専門医インタビュー
骨や筋肉にメスを入れるので、手術直後は患部に腫れや痛みを感じることがあります。それでも、患者さんの体に負担の少ない手術手技や麻酔技術が向上していることに加えて、手術中に炎症を抑える薬剤を関節内に注射するといった処置を行うことによって、昔に比べると腫れや痛みはかなり軽減できるようになっており、術後の回復も早まっていると思います。
人工膝関節置換術を受けた後、合併症として細菌感染や人工関節のゆるみ、血栓症などを起こすことがあります。さらに、転倒による骨折や神経・血管損傷にも注意が必要になります。実際にこうしたことが起こる確率はそれほど高くはありませんが、手術を受けたら患者さん自身が気をつけていく必要があります。例えば、合併症を減らすために、手術前からむし歯や歯周病予防のための口腔ケアをしっかり行うとか、転倒での骨折を防ぐために骨粗しょう症の治療を行うとか、肥満のある人は、人工関節への負担を軽くするために体重を減らすことも重要です。なお、内科的な病気の状態によっては、手術が受けられないことがあります。手術を受ける前から持病の治療もしっかり行っておくようにしましょう。関節リウマチの人は、どうしても骨が弱くなっていたり、感染症にかかりやすくなっていたりします。

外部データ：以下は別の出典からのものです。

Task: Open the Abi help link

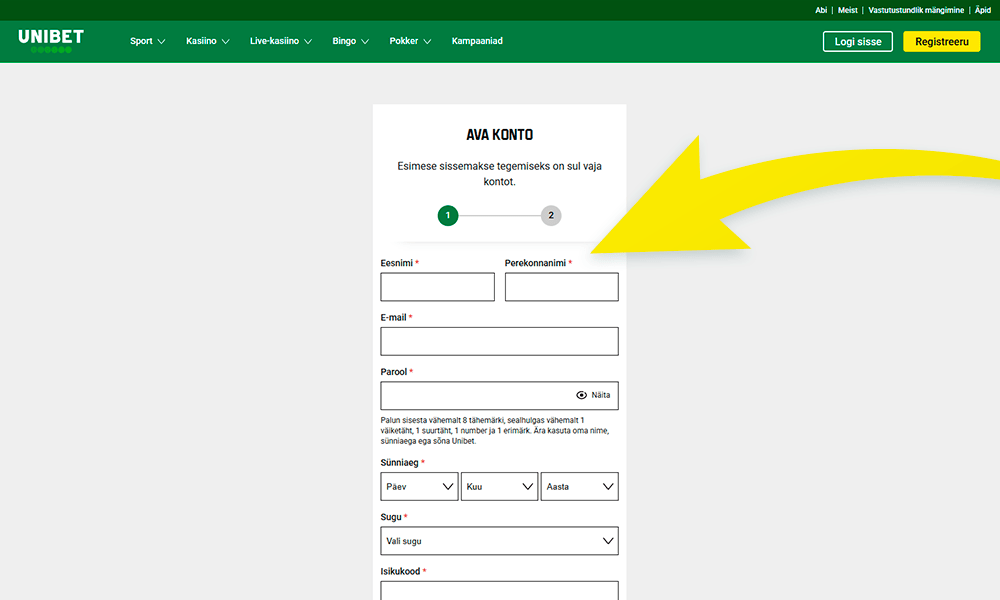Action: point(820,10)
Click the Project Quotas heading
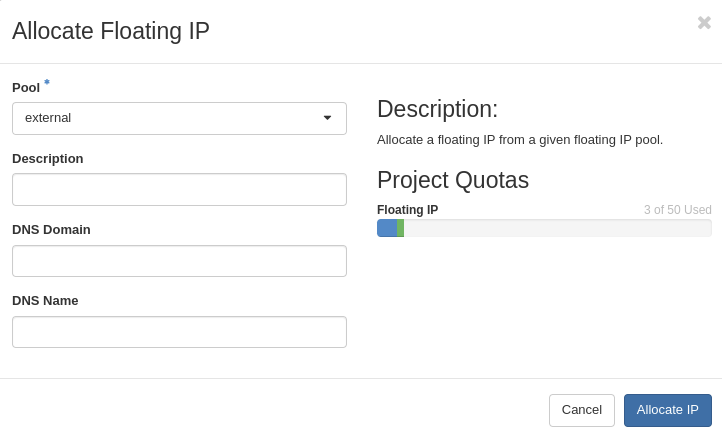This screenshot has height=441, width=722. [x=452, y=180]
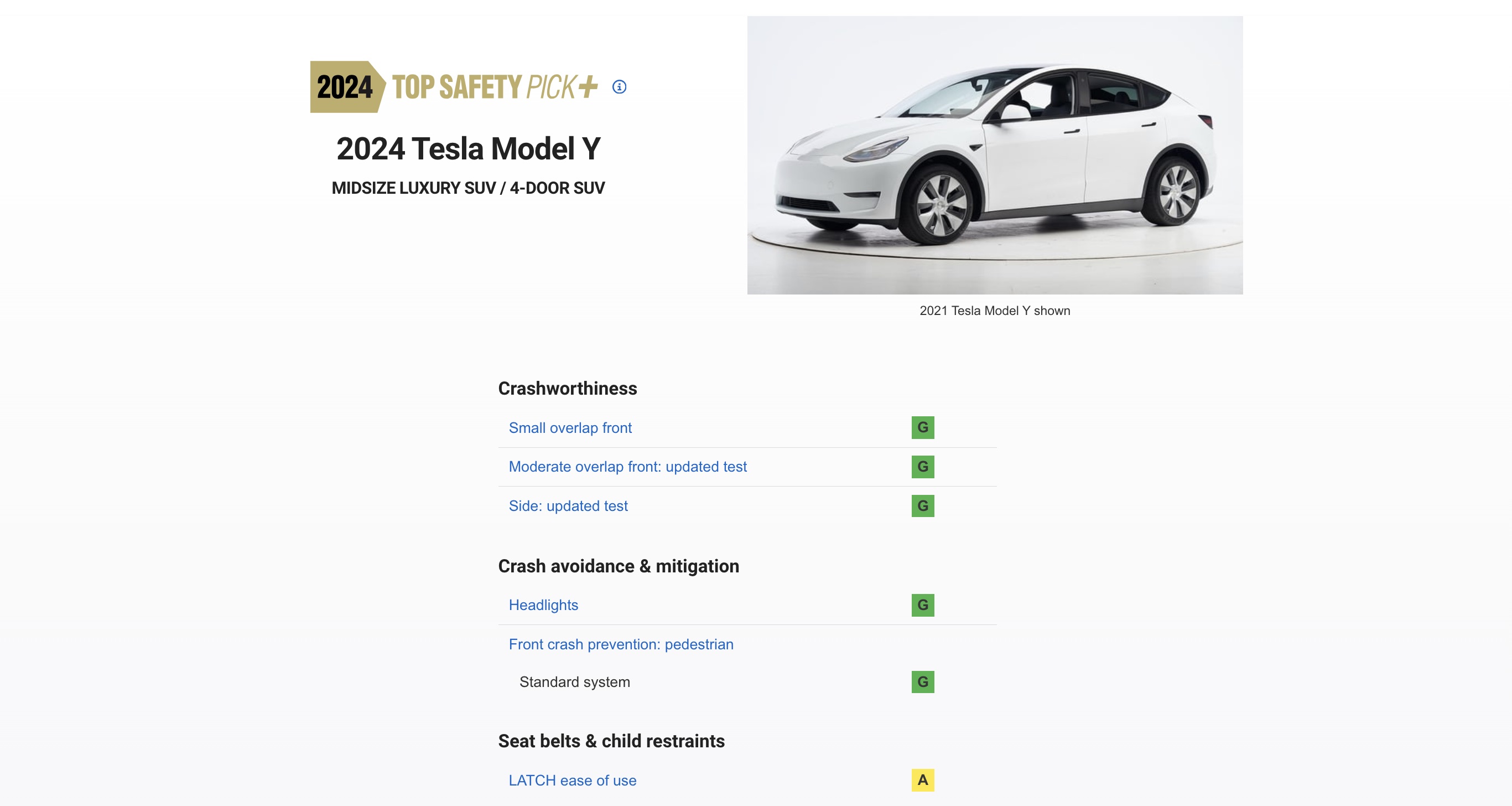Click the Standard system row label
Viewport: 1512px width, 806px height.
pyautogui.click(x=575, y=682)
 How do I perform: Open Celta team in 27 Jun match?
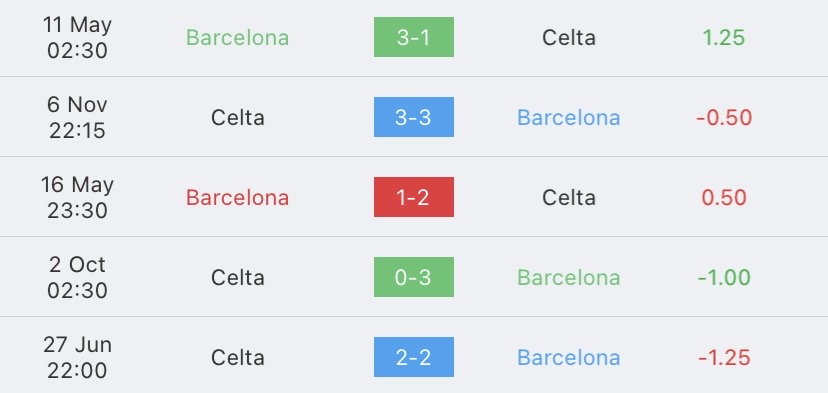238,358
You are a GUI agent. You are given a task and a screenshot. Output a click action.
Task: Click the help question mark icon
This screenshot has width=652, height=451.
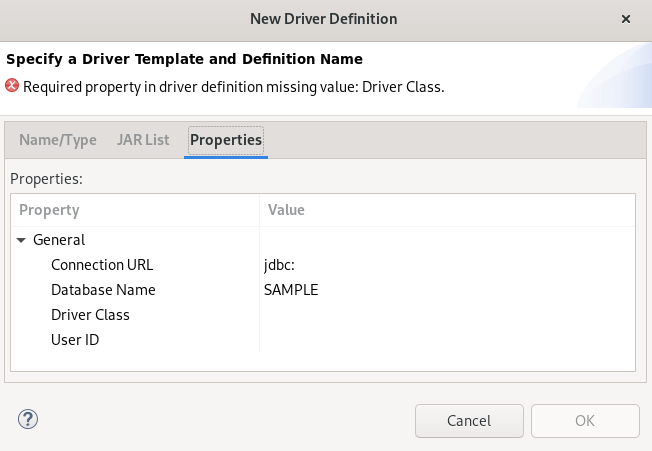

ですから、薬物療法による関節リウマチのコントロールを続け、場合によっては骨粗しょう症の治療も並行して行うことも必要でしょう。ただし、これは関節リウマチの方に限ったことではなく、人工膝関節の手術を受けたら、皆さん同じように心がけていただく必要があります。
患者さん個々の状態によっても違いますが、手術後、概ね6か月も経てば、運動をしても問題ないことが多いと思います。ただし、ジャンプを伴うようなスポーツは、インプラントの破損につながるので避けてください。例えば、プールでの水中ウォーキングや水泳、ゲートボール、サイクリング、ダンス、ボーリング、卓球、ゴルフ、テニスなどは、健康維持もかねてお勧めできます。
この記事は、人工膝関節の手術を迷っている人が見ることが多いと思います。手術に対してこわいというイメージを持っている人も多く、膝の痛みや動きづらさを今もがまんし続けている人も多いでしょう。人工膝関節置換術は、今や比較的安定した成績を期待できる治療法です。単に、今の膝の状態だけで手術をするか、しないかを決めるのではなく、もっと長いスパンで考えてみてもらえればと思います。今後の人生設計の中で、やりたいこと、やらなければならないことを見据えて、今、手術したほうがいいのかどうかを考えることお勧めします。まずは、主治医の先生とよく相談してみてください。